QUOTED PASSAGE:
────
In this piece of the documentary you see what Steve Bartman had to endure. Fans came up to him and threw beer on him, fans were yelling obscenities toward him, some threw food at him. When security finally realized they had to get him out of there for the sake of his life, they would escort him through an angry lynch mob. One fan would yell out,

"You ought to take a shotgun, insert it into your mouth, and pull the trigger."

It was at about this stage of the film where I suddenly realized that I really felt sorry for this poor innocent kid. I had no idea how bad people could get in the heat-of-the-moment when it involves witnessing a part of history, but yet, geeze, it was only a baseball game.

As they escorted Bartman out of the seating areas, the lynching continued and security had to lock him in a stadium office for his safety until hours after the game. With crowds outside the stadium still lingering three hours later waiting to get their licks in on this kid, a head of security snuck Steve into the backseat of her car and took him to her apartment close by until the morning.

As morning approached, and Bartman up all night watching his face get plastered all over the t.v., several police were at his home to protect his family from harms way.

3. The truth. A different camera angle proves that Steve Bartman was made a scapegoat. From his viewpoint Bartman could not actually see the outfielder coming toward the wall to make an attempt to catch the ball. And lest we even forget that later in that same inning the shortstop booted an easy grounder that let the Marlins score the tying and winning runs.
────
DATASET SECTION:
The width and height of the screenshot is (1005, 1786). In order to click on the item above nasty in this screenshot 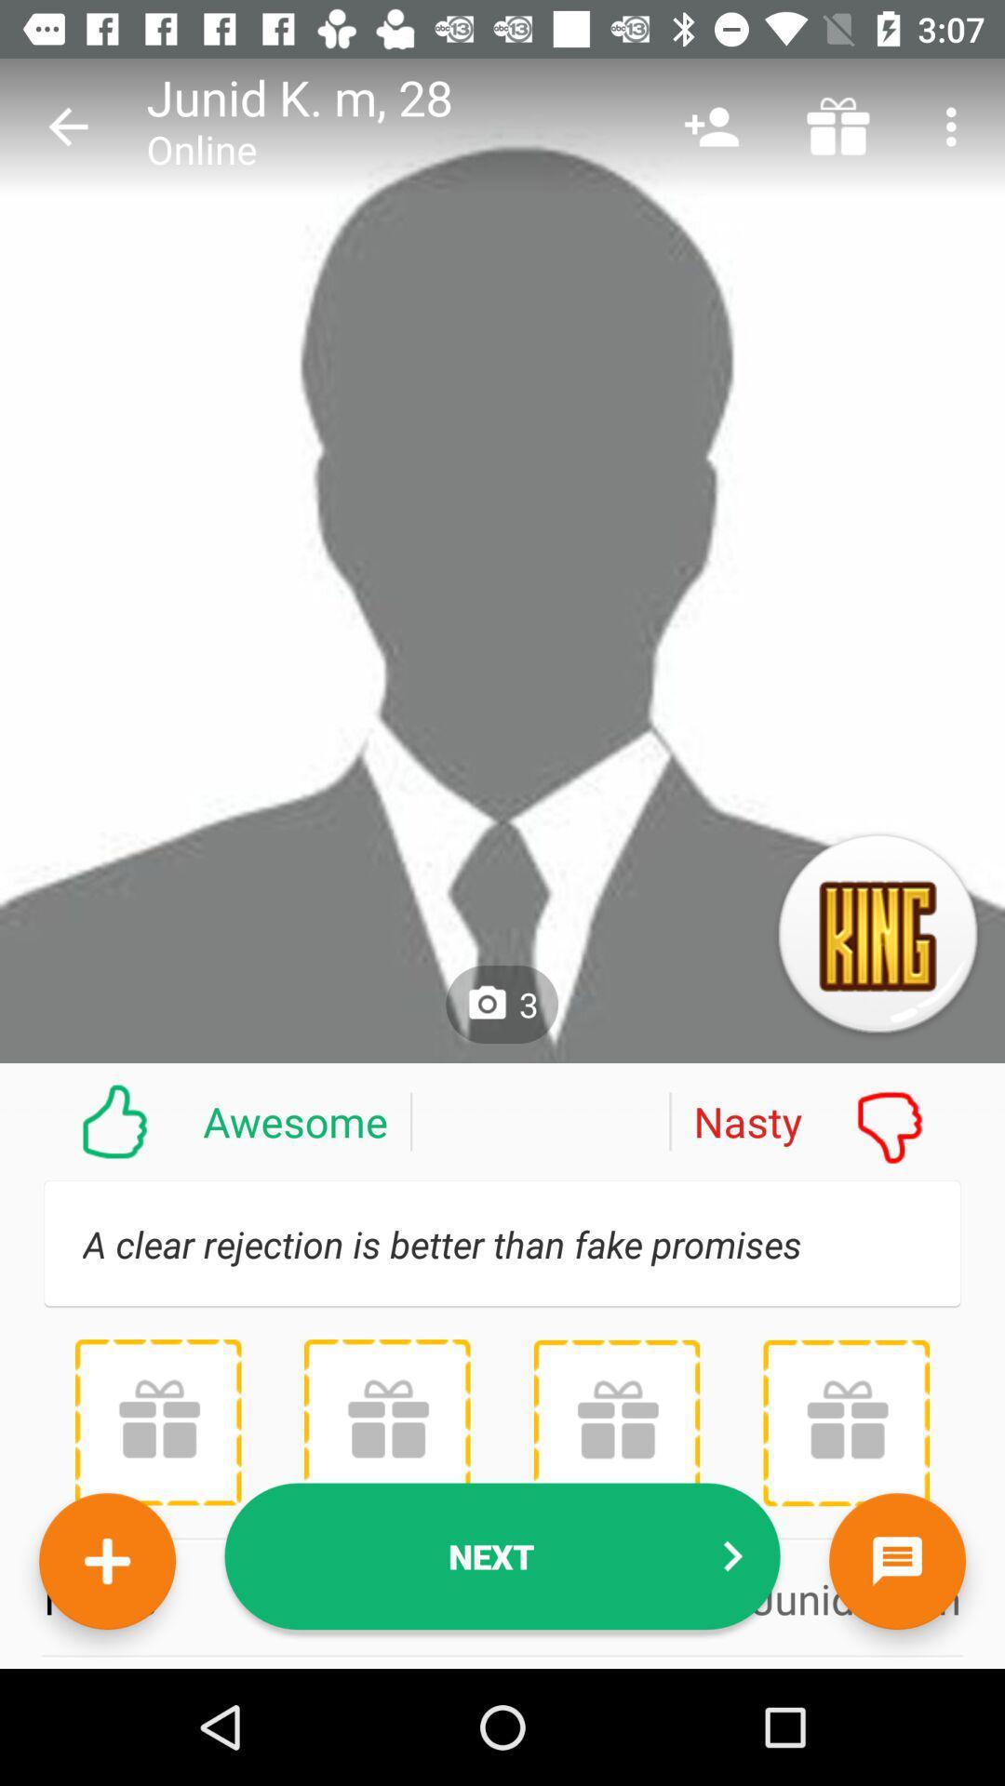, I will do `click(711, 126)`.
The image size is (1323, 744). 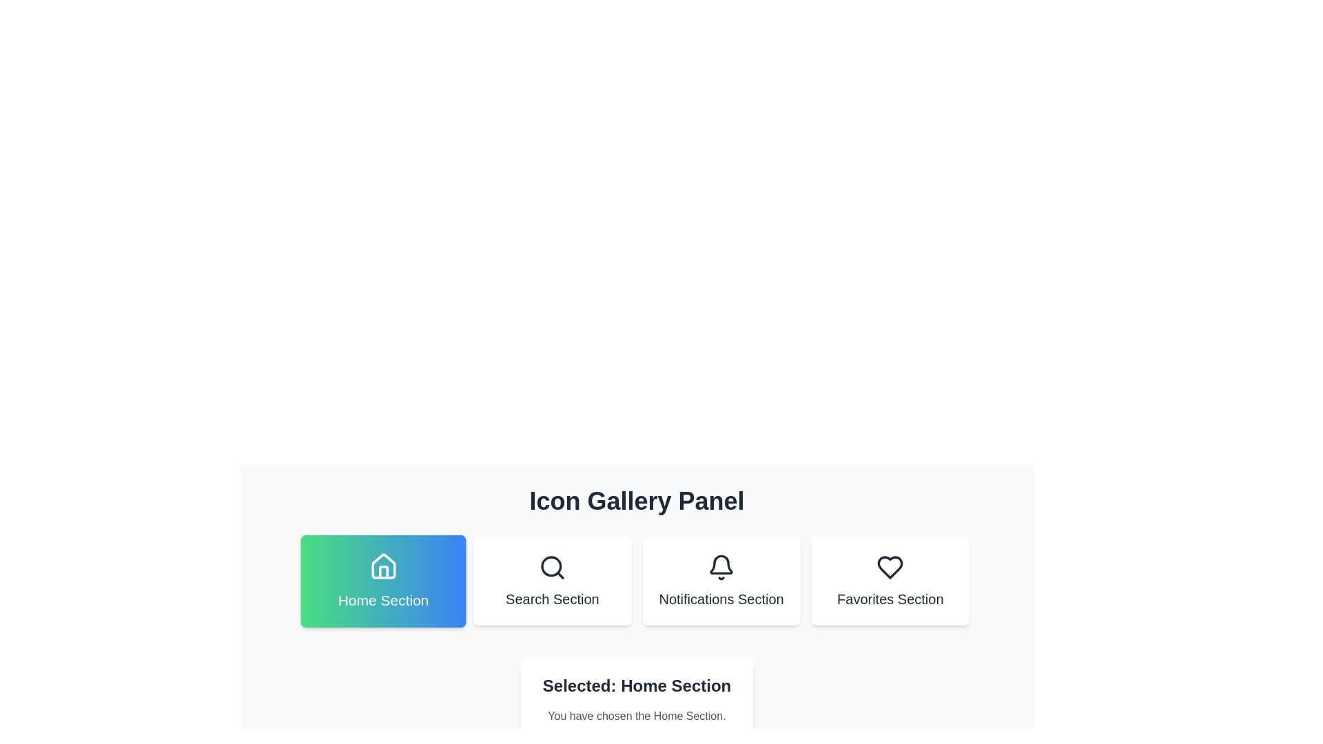 What do you see at coordinates (551, 566) in the screenshot?
I see `the circular icon within the magnifying glass located in the Search Section of the interface` at bounding box center [551, 566].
────
WRITTEN TASK 1: Could you condense the paragraph of the Steve Bartman passage that begins "As they escorted Bartman out" into a shorter version that keeps its main facts?
WRITTEN TASK 2: Can you carry on the Steve Bartman passage from its final sentence?
The material has nothing to do with what comes next.

WRITTEN REPLY 1: Security led Bartman out of the seating areas as the abuse went on and locked him in a stadium office until hours after the game. Because crowds were still waiting outside three hours later, a head of security hid him in the backseat of her car and took him to her nearby apartment until morning.

WRITTEN REPLY 2:
There were in fact at least 3 other fans who went after that foul ball, it was just unfortunate that it was the hand of Bartman who had touched it before the ball could lay in the glove of the outfielder. Another fan did come up with the baseball, but Steve Bartman was still the one everybody wanted to kill.

It was ironic that even though the Cubs lost that game, there was still one more game to play at Wrigley and they still had a chance to win and go to the Series. But everyone dwells on that one fatal night in October. A night where one Cubs fan named Steve Bartman would soon forget. And yes, the Cubs lost game 7 as well.

Steve Bartman had to eventually move out of the state, turned down thousands of dollars for interviews, and I imagine probably changed his name.The director of the film couldn't even find him.

Imagine having to leave your family and friends, your job, the kids baseball team you coached and loved doing, all because of a game.

If there's one reason why every American should watch Catching Hell it is but to save ourselves from ourselves.